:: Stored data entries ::
----------
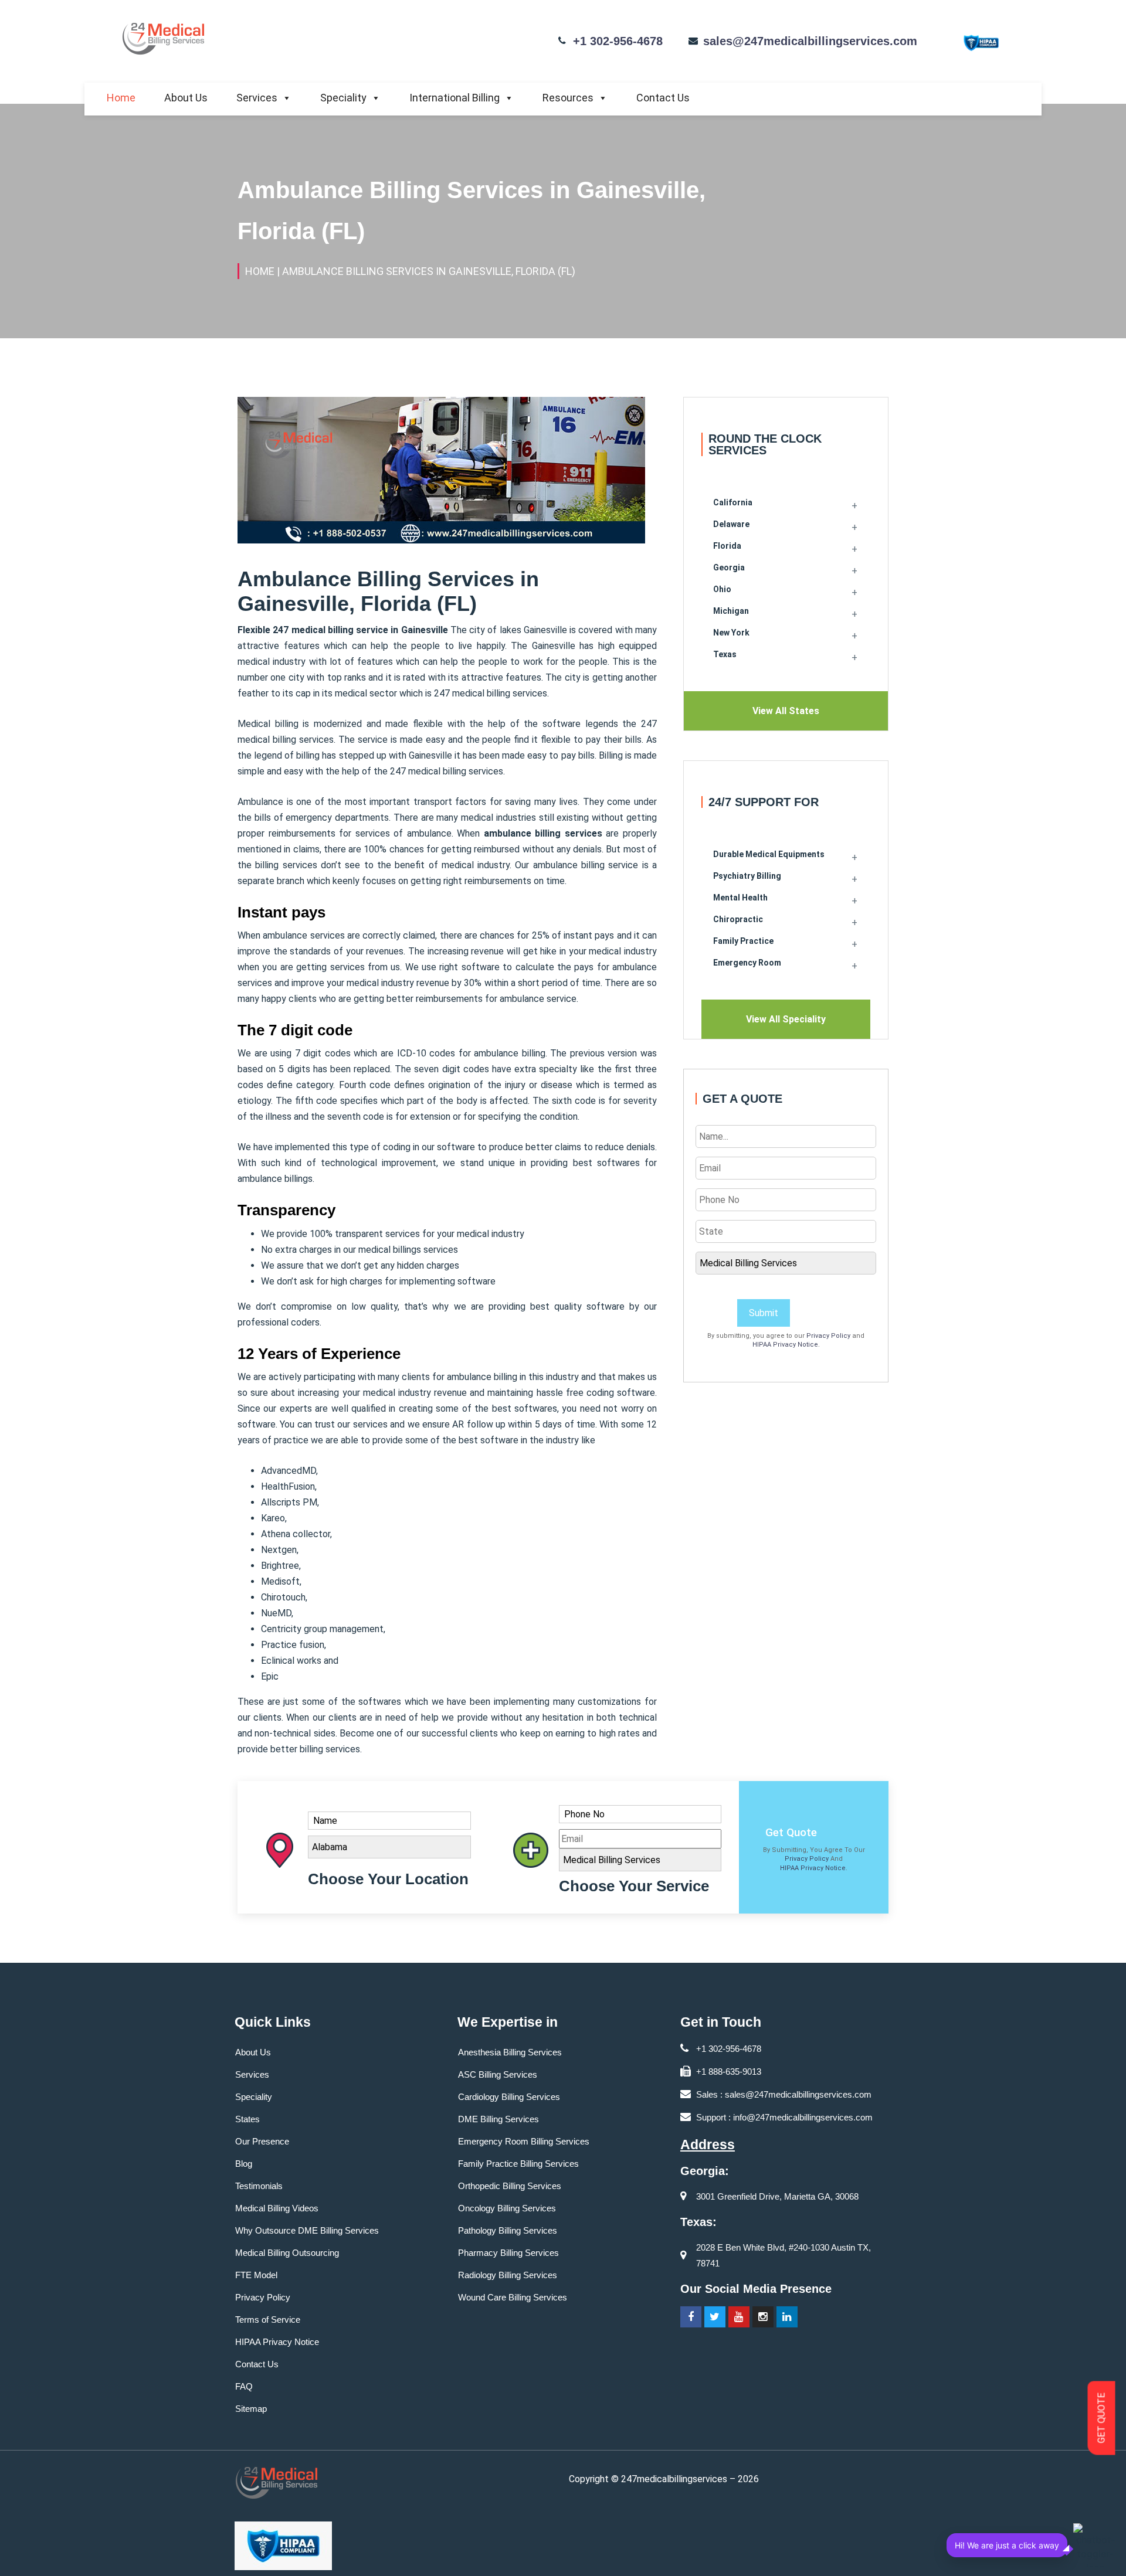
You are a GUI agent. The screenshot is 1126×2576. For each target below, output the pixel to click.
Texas (725, 654)
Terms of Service (267, 2319)
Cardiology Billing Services (509, 2097)
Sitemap (251, 2409)
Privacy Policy (828, 1336)
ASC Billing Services (497, 2074)
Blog (243, 2164)
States (247, 2119)
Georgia (729, 567)
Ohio (722, 589)
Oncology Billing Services (507, 2208)
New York (731, 632)
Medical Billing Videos (276, 2208)
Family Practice (743, 941)
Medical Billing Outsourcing (287, 2253)
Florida (727, 545)
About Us (186, 97)
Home (121, 97)
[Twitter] (714, 2316)
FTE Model (256, 2275)
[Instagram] (763, 2316)
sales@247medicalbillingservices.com (810, 41)
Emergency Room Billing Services (523, 2141)
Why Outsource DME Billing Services (307, 2230)
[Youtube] (738, 2316)
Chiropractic (738, 919)
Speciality (343, 97)
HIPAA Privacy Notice (785, 1344)
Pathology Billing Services (507, 2230)
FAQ (244, 2386)
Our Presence (262, 2141)
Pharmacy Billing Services (508, 2253)
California (732, 502)
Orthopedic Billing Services (509, 2186)
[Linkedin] (787, 2316)
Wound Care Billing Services (512, 2297)
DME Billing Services (498, 2119)
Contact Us (663, 97)
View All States (785, 710)
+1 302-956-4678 (618, 41)
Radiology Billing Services (507, 2275)
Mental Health (740, 897)
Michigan (731, 611)
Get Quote (791, 1832)
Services (256, 97)
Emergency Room (747, 962)
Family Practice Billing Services (518, 2164)
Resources (567, 97)
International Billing (454, 97)
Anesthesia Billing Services (510, 2052)
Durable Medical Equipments (769, 854)
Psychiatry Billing (747, 876)
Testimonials (259, 2186)
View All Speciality (786, 1019)
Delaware (731, 524)
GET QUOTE (1101, 2418)
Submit (763, 1312)
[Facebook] (690, 2316)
----------
:: How to complete this task ::
From the records above, transcribe without alteration every line from the one with "Pharmacy Billing Services (508, 2253)" to the one with "International Billing (454, 97)", inclusive.

:: Problem solution ::
Pharmacy Billing Services (508, 2253)
California (732, 502)
Orthopedic Billing Services (509, 2186)
[Linkedin] (787, 2316)
Wound Care Billing Services (512, 2297)
DME Billing Services (498, 2119)
Contact Us (663, 97)
View All States (785, 710)
+1 302-956-4678 (618, 41)
Radiology Billing Services (507, 2275)
Mental Health (740, 897)
Michigan (731, 611)
Get Quote (791, 1832)
Services (256, 97)
Emergency Room (747, 962)
Family Practice Billing Services (518, 2164)
Resources (567, 97)
International Billing (454, 97)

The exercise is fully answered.